+1 for removing them.
From a quick look, most of them (not all) have been deprecated a long
time ago.
Cheers,
Kostas
On Mon, Aug 17, 2020 at 9:37 PM Dawid Wysakowicz wrote:
@David Yes, my idea was to remove any use of fold method and all
related classes including WindowedStream#fold
@Klou Good idea to also remove the deprecated enableCheckpointing() &
StreamExecutionEnvironment#readFile and alike. I did another pass over some
of the classes and thought we could also drop:
ExecutionConfig#set/getCodeAnalysisMode
ExecutionConfig#disable/enableSysoutLogging
ExecutionConfig#set/isFailTaskOnCheckpointError
ExecutionConfig#isLatencyTrackingEnabled
As for the `forceCheckpointing` I am not fully convinced to doing it.
As far as I know iterations still do not participate in checkpointing
correctly. Therefore it still might make sense to force it. In other words
there is no real alternative to that method. Unless we only remove the
methods from StreamExecutionEnvironment and redirect to the setter in
CheckpointConfig. WDYT?
An updated list of methods I suggest to remove:
ExecutionConfig#set/getCodeAnalysisMode (deprecated in 1.9)
ExecutionConfig#disable/enableSysoutLogging (deprecated in 1.10)
ExecutionConfig#set/isFailTaskOnCheckpointError (deprecated in 1.9)
ExecutionConfig#isLatencyTrackingEnabled (deprecated in 1.7)
ExecutionConfig#(get)/setNumberOfExecutionRetries() (deprecated in
1.1?)
StreamExecutionEnvironment#readFile,readFileStream(...),socketTextStream(...),socketTextStream(...)
(deprecated in 1.2)

(Stored entries)
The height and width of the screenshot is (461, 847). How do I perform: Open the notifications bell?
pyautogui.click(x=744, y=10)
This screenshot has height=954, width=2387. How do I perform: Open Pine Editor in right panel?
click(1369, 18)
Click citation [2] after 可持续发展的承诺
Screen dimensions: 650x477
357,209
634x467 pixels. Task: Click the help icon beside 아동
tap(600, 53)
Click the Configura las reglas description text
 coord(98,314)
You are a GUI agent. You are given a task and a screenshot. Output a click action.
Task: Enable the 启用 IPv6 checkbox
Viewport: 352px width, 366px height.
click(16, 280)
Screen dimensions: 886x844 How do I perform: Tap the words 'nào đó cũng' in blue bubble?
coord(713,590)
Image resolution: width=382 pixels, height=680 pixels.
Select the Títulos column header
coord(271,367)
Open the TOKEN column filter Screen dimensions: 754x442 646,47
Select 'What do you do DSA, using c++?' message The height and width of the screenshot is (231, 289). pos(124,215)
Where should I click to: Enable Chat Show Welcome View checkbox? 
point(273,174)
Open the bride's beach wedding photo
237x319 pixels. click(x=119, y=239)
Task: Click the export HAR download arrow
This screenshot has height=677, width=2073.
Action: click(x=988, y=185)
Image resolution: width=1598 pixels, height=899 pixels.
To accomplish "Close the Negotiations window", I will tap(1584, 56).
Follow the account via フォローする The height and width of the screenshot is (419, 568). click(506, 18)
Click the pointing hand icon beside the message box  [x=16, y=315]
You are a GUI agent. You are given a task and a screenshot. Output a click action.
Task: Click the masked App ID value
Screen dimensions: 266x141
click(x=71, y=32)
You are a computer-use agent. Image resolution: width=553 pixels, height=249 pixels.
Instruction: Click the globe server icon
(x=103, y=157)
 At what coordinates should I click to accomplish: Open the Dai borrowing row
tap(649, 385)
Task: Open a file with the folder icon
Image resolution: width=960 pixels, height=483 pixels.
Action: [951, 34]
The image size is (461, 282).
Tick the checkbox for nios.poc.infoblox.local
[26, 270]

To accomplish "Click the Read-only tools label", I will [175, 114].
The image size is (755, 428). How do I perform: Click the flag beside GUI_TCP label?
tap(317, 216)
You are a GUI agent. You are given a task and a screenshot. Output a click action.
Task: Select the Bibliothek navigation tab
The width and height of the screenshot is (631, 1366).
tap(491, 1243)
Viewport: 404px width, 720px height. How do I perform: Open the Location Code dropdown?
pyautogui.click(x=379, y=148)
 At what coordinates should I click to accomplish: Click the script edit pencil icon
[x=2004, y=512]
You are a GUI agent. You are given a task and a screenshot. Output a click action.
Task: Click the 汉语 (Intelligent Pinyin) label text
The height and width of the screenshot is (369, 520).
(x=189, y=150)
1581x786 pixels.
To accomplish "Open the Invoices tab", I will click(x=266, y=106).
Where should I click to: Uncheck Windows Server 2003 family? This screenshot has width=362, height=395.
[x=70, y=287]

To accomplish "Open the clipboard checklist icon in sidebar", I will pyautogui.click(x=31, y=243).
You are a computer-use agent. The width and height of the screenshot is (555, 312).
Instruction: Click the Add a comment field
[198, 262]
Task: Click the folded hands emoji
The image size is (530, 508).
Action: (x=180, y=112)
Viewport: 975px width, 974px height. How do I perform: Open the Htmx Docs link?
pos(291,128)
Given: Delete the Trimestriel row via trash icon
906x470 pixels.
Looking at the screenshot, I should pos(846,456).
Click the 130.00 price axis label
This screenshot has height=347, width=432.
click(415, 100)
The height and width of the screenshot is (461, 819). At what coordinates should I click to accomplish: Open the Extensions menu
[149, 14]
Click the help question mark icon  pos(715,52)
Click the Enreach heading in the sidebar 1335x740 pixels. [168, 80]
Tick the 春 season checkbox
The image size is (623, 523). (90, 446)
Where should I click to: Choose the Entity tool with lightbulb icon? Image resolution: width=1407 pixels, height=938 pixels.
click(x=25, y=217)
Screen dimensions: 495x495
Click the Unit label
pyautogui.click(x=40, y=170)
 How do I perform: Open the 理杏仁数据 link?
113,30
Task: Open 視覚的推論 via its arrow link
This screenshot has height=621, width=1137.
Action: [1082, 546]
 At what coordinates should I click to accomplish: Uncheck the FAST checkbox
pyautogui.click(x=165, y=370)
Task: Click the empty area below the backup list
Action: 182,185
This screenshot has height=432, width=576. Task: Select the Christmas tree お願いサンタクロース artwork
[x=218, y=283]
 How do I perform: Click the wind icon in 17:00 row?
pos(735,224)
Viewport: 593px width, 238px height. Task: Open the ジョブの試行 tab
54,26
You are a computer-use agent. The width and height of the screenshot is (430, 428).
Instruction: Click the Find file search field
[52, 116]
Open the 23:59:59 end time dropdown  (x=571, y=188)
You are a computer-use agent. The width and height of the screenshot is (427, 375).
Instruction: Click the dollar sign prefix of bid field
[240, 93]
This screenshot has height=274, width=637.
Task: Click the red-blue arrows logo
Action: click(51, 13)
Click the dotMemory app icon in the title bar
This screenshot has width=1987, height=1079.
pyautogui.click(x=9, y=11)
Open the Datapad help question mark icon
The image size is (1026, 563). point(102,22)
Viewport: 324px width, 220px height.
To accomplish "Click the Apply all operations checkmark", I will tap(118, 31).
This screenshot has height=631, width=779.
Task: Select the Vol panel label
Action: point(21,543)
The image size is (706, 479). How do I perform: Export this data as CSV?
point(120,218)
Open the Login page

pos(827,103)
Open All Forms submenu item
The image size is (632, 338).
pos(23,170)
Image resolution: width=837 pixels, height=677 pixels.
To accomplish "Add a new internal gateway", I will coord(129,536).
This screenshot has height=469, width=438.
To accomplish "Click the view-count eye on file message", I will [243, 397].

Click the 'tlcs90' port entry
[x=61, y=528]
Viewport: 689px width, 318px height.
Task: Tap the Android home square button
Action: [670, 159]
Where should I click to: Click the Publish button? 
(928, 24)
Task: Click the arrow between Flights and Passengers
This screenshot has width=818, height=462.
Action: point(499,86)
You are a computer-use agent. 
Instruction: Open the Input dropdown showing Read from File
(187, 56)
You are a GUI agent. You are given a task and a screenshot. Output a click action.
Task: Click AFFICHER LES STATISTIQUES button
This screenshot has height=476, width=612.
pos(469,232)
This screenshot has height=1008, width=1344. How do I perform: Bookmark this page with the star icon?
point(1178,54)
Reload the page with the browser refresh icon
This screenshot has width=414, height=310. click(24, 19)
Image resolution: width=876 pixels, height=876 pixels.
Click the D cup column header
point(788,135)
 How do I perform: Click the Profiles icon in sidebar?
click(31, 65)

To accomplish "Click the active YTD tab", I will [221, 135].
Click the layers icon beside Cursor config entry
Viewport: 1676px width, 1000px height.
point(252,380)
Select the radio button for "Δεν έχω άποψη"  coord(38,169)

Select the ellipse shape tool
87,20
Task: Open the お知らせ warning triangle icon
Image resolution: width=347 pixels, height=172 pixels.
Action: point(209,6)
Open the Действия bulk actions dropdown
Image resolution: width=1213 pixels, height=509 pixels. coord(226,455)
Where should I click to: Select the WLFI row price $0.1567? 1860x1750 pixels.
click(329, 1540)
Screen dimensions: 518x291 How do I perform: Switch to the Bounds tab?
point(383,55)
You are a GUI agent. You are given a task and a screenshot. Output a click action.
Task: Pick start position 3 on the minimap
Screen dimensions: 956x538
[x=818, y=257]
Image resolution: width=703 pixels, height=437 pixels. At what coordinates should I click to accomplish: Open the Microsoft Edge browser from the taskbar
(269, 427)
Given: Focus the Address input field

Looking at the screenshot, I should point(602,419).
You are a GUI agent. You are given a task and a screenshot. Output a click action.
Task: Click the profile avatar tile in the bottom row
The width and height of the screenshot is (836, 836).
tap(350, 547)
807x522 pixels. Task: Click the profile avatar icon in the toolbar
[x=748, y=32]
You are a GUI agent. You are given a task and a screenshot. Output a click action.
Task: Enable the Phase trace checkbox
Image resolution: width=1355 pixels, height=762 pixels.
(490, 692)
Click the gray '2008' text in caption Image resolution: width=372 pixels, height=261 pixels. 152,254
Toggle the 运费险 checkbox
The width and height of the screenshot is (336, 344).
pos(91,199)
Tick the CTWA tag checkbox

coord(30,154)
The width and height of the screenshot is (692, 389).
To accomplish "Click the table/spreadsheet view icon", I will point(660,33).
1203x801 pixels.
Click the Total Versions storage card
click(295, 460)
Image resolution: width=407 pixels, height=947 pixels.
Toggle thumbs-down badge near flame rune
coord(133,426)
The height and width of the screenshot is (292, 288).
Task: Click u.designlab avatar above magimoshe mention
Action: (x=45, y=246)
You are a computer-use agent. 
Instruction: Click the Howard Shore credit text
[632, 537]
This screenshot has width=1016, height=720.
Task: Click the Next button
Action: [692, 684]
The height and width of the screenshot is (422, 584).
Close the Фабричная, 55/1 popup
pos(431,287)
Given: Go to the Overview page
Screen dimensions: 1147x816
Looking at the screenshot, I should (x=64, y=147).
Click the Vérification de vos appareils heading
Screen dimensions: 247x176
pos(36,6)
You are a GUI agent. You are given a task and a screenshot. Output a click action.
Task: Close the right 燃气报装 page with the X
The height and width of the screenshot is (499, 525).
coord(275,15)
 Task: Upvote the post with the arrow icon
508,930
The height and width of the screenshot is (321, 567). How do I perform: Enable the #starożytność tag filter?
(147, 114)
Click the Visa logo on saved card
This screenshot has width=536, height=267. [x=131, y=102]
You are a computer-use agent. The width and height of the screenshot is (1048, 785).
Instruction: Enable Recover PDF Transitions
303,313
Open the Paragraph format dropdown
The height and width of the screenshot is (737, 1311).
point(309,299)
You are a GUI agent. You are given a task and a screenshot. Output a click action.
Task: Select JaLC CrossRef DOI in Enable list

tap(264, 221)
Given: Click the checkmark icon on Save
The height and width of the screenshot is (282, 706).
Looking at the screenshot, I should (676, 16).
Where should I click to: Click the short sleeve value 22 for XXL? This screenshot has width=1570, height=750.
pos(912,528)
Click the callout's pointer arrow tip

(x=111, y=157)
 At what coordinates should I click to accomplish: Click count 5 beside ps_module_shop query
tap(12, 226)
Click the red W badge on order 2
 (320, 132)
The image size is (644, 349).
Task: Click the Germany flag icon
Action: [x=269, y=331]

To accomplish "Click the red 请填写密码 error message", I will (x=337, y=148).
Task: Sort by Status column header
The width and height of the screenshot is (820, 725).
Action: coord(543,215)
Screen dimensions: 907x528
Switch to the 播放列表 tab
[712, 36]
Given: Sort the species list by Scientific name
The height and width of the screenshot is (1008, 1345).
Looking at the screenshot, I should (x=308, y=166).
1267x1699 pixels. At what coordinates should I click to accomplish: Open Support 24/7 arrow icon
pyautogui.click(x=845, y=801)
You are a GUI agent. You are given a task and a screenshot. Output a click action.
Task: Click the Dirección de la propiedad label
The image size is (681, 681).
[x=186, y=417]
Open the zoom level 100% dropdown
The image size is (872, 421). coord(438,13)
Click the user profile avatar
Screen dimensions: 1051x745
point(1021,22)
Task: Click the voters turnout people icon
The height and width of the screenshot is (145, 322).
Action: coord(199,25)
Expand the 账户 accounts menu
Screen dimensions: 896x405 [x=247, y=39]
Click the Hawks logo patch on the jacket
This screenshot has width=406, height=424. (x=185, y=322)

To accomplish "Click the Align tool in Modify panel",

■ **Work to do**
- 1) From the list in the thread that follows "An updated list of methods I suggest to remove", give every ExecutionConfig method, one per line and without the deprecation notes.
- 2) Please return the passage of the thread from "ExecutionConfig#isLatencyTrackingEnabled (deprecated in" to "(deprecated in 1.2)", copied word for word.

■ **Responses**
- 1)
ExecutionConfig#set/getCodeAnalysisMode
ExecutionConfig#disable/enableSysoutLogging
ExecutionConfig#set/isFailTaskOnCheckpointError
ExecutionConfig#isLatencyTrackingEnabled
ExecutionConfig#(get)/setNumberOfExecutionRetries()

- 2)
ExecutionConfig#isLatencyTrackingEnabled (deprecated in 1.7)
ExecutionConfig#(get)/setNumberOfExecutionRetries() (deprecated in
1.1?)
StreamExecutionEnvironment#readFile,readFileStream(...),socketTextStream(...),socketTextStream(...)
(deprecated in 1.2)